Les turbulettes à l'envers. Et sortir d'un lit si on ne peut pas enlever la turbulette, pas tout de suite!!!!!


----------



## GénéralMétal1988 (27 Octobre 2022)

L'emmaillotage ? Comme Griselda,  les momies sont à la mode  ....

Sinon un tapis cactus ?

Lit à barreaux ėlectrifié ?

Filet au dessus du lit ?

Sérieusement lui demander pourquoi il sort du lit, et répéter la consigne.


----------



## Sandrine2572 (27 Octobre 2022)

Généralmetal  lit a barreaux électrifié j adore 🤣🤣


----------



## GénéralMétal1988 (27 Octobre 2022)

On en rêve toutes non ?


----------



## Mimipoupina (29 Octobre 2022)

Ma technique c'est la gigoteuse à l'envers car comme ils ne peuvent plus l'enlever seul c'est compliqué d'escalader le lit ... mais je suis sûre que certains y arrivent quand même ! En tout cas chez moi ça suffit à régler le soucis et heureusement car je n'ai pas le droit au matelas au sol vu qu'ils dorment dans la pièce de jeu la puéricultrice n'approuve pas le matelas ou la couchette


----------



## ChantalGoya (30 Octobre 2022)

Les spiders - enfants, c'est stressant parce qu'on a toujours peur qu'il se blesse....

J'avais un petit gars qui sortait du lit.
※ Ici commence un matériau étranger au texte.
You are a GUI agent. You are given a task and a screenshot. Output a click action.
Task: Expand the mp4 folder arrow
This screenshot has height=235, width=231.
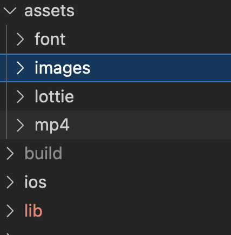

Quand j'ai cru qu'il avait compris que ce n'était pas une bonne idée, il s'est mis à faire basculer le lit 😱😭

Du coup, je lui avais mis le matelas au sol mais je ne pouvais pas le laisser seul..... Une vraie tornade !

A l'école, la 1ère année de maternelle a été catastrophique 🤦‍♀️ les atsem voulaient le scotcher à la couchette et à sa chaise 🤣

Bref, il faut être vigilante et envisager d'expliquer à l'enfant qu'on a peur pour lui parce que c'est dangereux....
Envisager aussi de rester le temps qu'il s'endorme pour qu'il n'ait pas la possibilité de tenter de s'évader 🤪
Et être là de suite quand il se réveille.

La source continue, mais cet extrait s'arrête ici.